Aşağıdaki spor ödülleri metninde yer alan “Mustafa V. Koç’un adını taşıyan ödüller, 9. yılında azim, cesaret ve efsanevi başarılarla dolu hayatlara verildi.” cümlesini İngilizceye çevirin.

Belge alıntısı:
______________________________

Mustafa V. Koç’un adını taşıyan ödüller, 9. yılında azim, cesaret ve efsanevi başarılarla dolu hayatlara verildi. Olimpik Eskrimci Dr. Enver Yıldırım, Paralimpik Masa Tenisçi Abdullah Öztürk ve Olimpiyat Şampiyonu efsane güreşçi Ahmet Ayık ödül aldı.
Golf, binicilik, havacılık, dalgıçlık, off-road, kayak gibi birçok spor dalıyla ilgilenen merhum iş insanı Mustafa V. Koç’un anısı, sporun birleştirici gücüyle yaşatılmaya devam ediyor. Kalıcı teması ‘Olimpik değerlere katkı’ olarak belirlenen ve Türkiye Milli Olimpiyat Komitesi (TMOK) iş birliğiyle hayata geçirilen “Mustafa V. Koç Spor Ödülü” bu yıl 9’uncu kez sahiplerini buldu. Olimpik kategoride milli eskrimci Dr. Enver Yıldırım, Paralimpik kategoride milli masa tenisçi Abdullah Öztürk ödüle layık görülürken, bu yıl ilk kez “Yaşam Boyu Spora Katkı Ödülü Olimpiyat Şampiyonu efsane güreşçi Ahmet Ayık’a verildi.
Önceki akşam Divan Kuruçeşme’de düzenlenen ödül törenine Koç ailesi üyeleri, Koç Holding ve Koç Topluluğu üst düzey yöneticileri, TMOK yöneticileri, sporcular, akademisyenler iş insanları katıldı. Açılışta Mustafa V. Koç’un spor hayatıyla ilgili küçük bir belgesel gösterimi yapılırken, Kürşat Başar’ın saksafon performansına ritmik jimnastikçi Selin Kılavuz Topçu da gösterisi ile eşlik etti.

______________________________

Veri girdileri:
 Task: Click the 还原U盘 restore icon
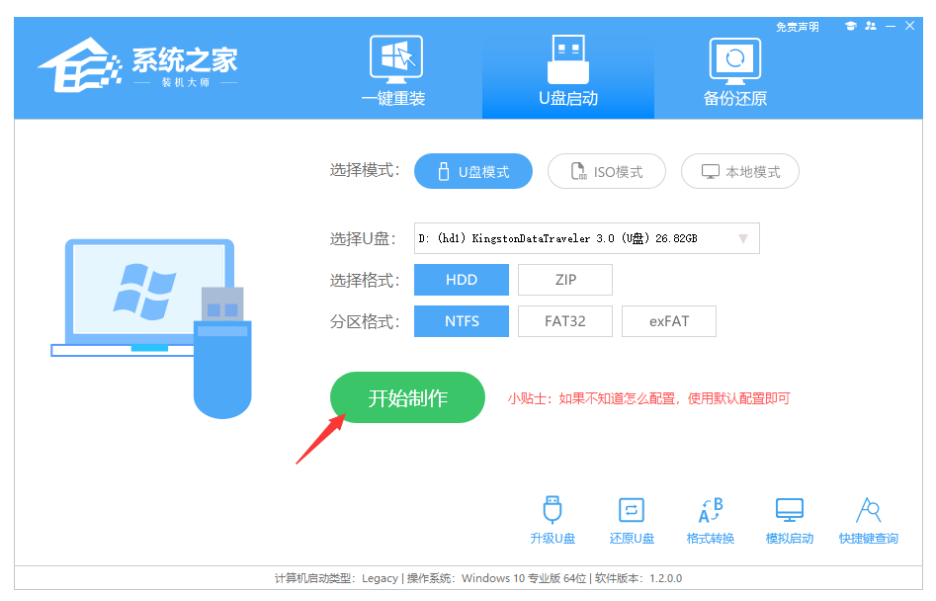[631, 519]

______________________________

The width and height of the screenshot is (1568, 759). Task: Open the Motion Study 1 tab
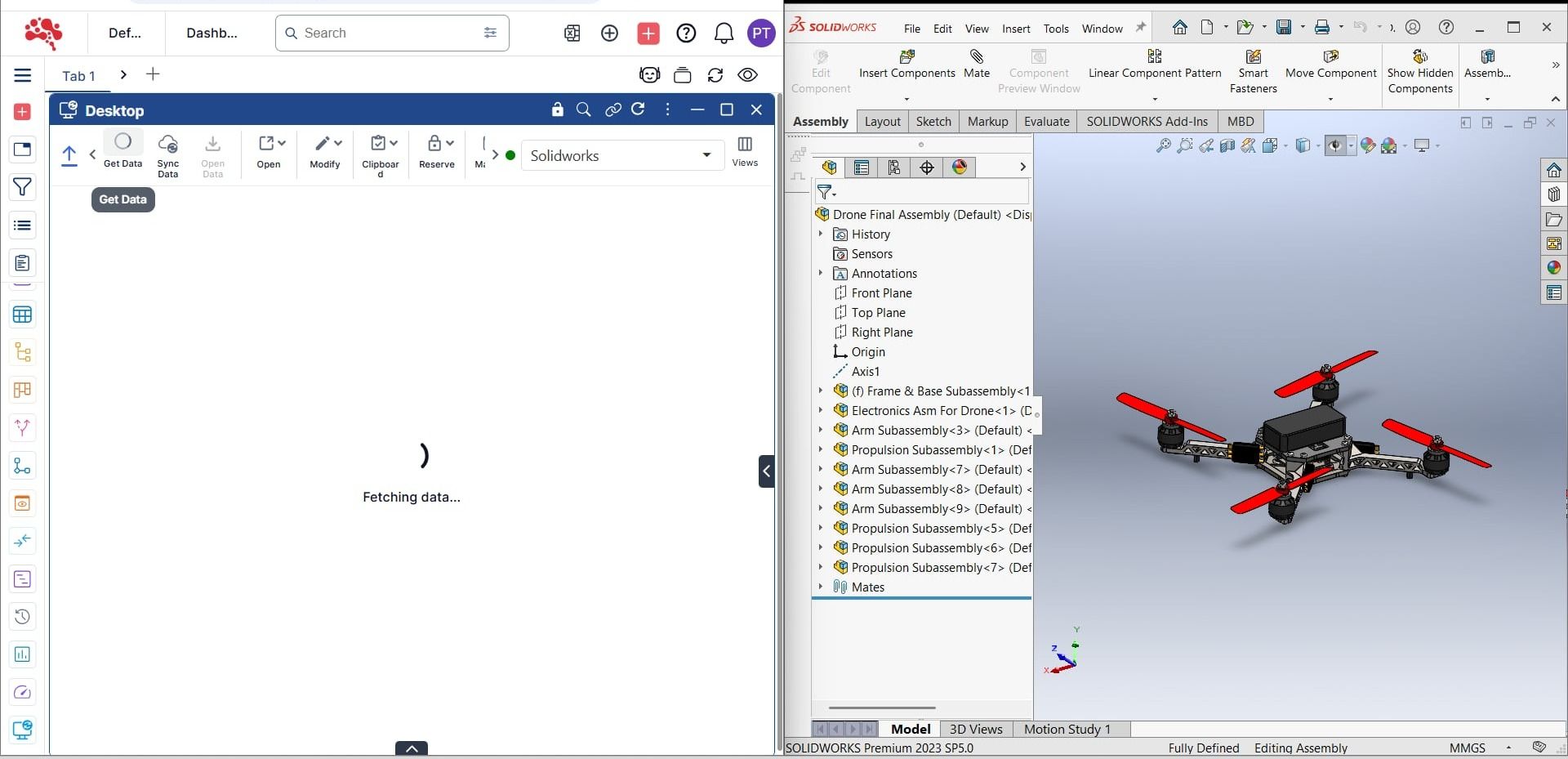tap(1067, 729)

______________________________

Görev çözümü:
In their 9th year, the awards bearing Mustafa V. Koç's name were given to lives full of determination, courage and legendary achievements.